SEOUL, KOREA - Catallaxy, the order brought about by the mutual adjustment of many individual economies in a market, is the basis of “Social Capital”, in which enlarged networks of face-to-face contacts with members foster sturdy norms of generalized reciprocity, whether it’s as "the aggregate of the actual or potential resources which are linked to possession of a durable network of more or less institutionalized relationships of mutual acquaintance and recognition," as “a variety of entities with two elements in common: they all consist of some aspect of social structure, and they facilitate certain actions of actors within the structure,” and as “the collective value of all 'social networks' and the inclinations that arise from these networks to do things for each other and features of social organization, such as networks, norms, and trust, that facilitate coordination and cooperation for mutual benefit." Or rather, it is “the investment in the social relations with expected returns in the marketplace, through which resources of other actors, embedded in social networks, can be accessed, used and borrowed by individual multi-agents for actions.”
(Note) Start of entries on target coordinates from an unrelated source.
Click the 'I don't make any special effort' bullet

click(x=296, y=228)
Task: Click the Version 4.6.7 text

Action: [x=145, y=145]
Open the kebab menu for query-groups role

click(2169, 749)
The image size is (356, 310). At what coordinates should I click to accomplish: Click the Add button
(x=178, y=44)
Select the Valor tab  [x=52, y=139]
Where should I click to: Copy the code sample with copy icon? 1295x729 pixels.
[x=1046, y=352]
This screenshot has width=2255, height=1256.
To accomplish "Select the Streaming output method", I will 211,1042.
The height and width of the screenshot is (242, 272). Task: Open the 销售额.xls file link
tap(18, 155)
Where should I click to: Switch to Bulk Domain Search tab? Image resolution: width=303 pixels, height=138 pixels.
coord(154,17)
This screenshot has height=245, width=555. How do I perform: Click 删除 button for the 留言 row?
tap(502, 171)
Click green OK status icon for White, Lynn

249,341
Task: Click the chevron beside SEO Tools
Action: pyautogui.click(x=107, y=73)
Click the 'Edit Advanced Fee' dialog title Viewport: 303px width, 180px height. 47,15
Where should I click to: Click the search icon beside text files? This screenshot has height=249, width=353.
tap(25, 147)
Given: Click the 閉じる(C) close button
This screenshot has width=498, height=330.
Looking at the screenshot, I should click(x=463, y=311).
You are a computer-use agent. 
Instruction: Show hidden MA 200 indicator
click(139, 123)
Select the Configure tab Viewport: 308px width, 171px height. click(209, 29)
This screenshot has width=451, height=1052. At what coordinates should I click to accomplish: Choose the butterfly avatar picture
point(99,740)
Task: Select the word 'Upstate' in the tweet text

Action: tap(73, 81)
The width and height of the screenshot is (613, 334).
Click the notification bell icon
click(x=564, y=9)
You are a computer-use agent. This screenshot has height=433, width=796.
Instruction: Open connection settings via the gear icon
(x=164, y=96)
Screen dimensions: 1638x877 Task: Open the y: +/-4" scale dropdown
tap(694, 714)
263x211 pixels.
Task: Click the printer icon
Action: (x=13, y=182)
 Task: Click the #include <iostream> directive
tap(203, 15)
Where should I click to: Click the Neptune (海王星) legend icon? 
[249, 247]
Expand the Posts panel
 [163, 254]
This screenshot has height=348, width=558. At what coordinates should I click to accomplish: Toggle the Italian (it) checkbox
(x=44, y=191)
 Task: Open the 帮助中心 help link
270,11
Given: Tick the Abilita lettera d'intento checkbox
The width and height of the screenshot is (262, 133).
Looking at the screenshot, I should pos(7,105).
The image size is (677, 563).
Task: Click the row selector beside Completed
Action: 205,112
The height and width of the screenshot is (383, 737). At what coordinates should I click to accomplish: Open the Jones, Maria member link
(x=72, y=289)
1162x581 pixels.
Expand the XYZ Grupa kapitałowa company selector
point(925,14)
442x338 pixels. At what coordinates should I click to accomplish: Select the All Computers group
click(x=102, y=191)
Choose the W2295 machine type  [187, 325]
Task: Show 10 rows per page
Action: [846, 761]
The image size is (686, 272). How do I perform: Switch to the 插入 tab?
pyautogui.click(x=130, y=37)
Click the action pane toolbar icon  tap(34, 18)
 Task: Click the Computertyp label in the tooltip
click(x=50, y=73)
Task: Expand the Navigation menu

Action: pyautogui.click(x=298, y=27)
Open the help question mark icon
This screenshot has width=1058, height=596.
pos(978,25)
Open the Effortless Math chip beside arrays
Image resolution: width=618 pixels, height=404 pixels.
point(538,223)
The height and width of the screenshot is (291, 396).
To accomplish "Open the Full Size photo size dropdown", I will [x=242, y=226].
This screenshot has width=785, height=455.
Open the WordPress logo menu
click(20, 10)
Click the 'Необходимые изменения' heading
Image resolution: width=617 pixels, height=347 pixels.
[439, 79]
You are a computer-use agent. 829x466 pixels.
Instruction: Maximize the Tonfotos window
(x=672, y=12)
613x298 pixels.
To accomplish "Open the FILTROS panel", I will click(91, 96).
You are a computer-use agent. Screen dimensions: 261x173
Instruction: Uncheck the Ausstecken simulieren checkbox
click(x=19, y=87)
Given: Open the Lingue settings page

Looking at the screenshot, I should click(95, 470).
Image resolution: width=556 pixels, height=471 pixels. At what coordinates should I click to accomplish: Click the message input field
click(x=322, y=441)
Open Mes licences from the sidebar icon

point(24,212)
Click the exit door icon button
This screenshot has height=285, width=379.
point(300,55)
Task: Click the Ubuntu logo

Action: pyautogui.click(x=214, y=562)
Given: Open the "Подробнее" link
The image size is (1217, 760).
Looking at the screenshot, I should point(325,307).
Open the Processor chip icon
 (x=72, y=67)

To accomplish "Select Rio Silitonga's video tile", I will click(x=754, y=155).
Consisting of people, machines, and natural resources, catallaxy is arguably one of the most complex systems. Capital, Labor, and Energy are considered as the fundamental physical factors of Production and Creativity as a non-quantifiable input from human ingenuity, whose catallactic impact can only be detected ex post facto. The energy-converting and information-processing machines with human energetic inputs are open thermodynamic systems, subject to the laws of nature when they produce the output. The output is the sum of all goods and services produced within a catallactic system. Everybody is striving for wealth. These facts are summarized by: “Wealth is allocated on markets, and the legal framework determines the outcome,” which includes the engineering mechanisms of production in the realm of the productive physical basis. This will lead to the law: “Energy conversion and entropy production determine the growth of wealth.” Maximization of profit or overall welfare subject to the technological constraints “limits to automation” and “limits to capacity utilization” yields new conditions for catallactic equilibrium, in which individuals are striving only for their own profit, act as if the participants were collectively trying to maximize the sum of consumer and producer surplus, concepts of which they are generally unaware. Some of the international slumps appear to be caused by particular non-catallactic events: wars, disruptions of oil supply. Others, however, have no obvious cause - and their global scale is hard to explain in terms of the conventionally measured linkages among national catallaxies.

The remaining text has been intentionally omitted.